### ACTION ITEM
Set the records down again in full, exactly as they are, apart from the images.

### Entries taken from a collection
______________________________

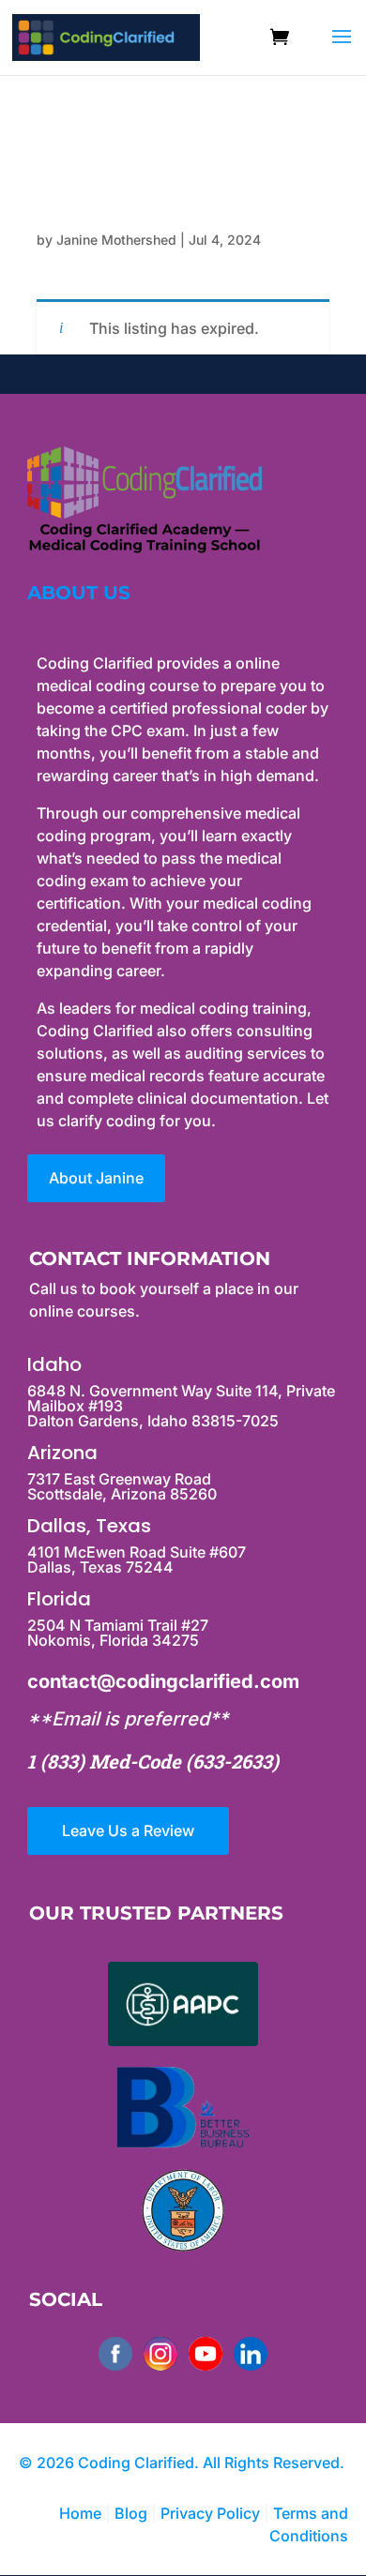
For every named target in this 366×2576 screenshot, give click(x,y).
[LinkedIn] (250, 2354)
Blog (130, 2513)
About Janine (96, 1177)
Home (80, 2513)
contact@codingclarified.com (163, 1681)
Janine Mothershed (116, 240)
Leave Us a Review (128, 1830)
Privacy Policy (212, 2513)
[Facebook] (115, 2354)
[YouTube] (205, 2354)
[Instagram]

______________________________

### SOLUTION FOR THIS EXERCISE
For every named target in this 366×2576 screenshot, give click(x,y).
[LinkedIn] (250, 2354)
Blog (130, 2513)
About Janine (96, 1177)
Home (80, 2513)
contact@codingclarified.com (163, 1681)
Janine Mothershed (116, 240)
Leave Us a Review (128, 1830)
Privacy Policy (212, 2513)
[Facebook] (115, 2354)
[YouTube] (205, 2354)
[Instagram]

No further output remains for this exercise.